The implementation of the RGPD is perceived as positive by the French, who are increasingly interested in the protection of personal data. This heightened sensitivity can be explained by the increase in spam, commercial solicitations, hacking and data theft. How far have the banks come in implementing this policy?
Different levels of progress at different sites
The RGPD particularly engages banking institutions, which collect highly sensitive data in both paper and digital formats.
With regard to personal data collected in digital format, banks did not wait for this text to come into force to combat fraud, as the RGPD merely reinforces a pre-existing framework imposed by the CNIL and provides for a generalization of users' rights. With regard to personal data collected in paper format, banks are required to destroy it as soon as it is no longer useful for the purposes for which it was processed, collected or stored. On this point, very few, if any, banks communicate.
In its annual survey on data governance and protection, Novaminds shows that the level of RGPD compliance is progressing, but the work is far from complete. The consultancy firm reports that most establishments have already defined data protection policies, organized the Data Privacy channel, appointed a Data Protection Officer (DPO) and raised employee awareness via training initiatives. However, the level of progress on the inventory is more heterogeneous, with some banks having yet to industrialize and equip their systems.

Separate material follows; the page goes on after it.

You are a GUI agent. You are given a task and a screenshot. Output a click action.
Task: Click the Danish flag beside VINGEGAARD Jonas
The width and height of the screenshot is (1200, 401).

Novaminds draws a similar conclusion with regard to the compliance of IT assets and the deployment of privacy by design or the management of requests for the exercise of personal rights.
Consideration of the DPO's position within the company
The appointment of a data protection officer is one of the flagship obligations of the RGPD. This central player's role is to put the individual's fundamental rights and freedoms back at the heart of decision-making. He or she must thus raise customer awareness and give them control over the use of data concerning them.
In its study, Novaminds notes that during this period of RGPD implementation, in several banks, the DPO may have had to intervene operationally in the deployment of compliance processes, and warns of the existence of a possible "conflict of interest situation". "This will raise questions about his profile, his positioning within the company, and is bound to prompt broader reflection on the respective roles of Data Privacy players mobilized as 1st and 2nd lines of defense," says Gaël Duval, Director at Novaminds, in an interview with Revue Banque.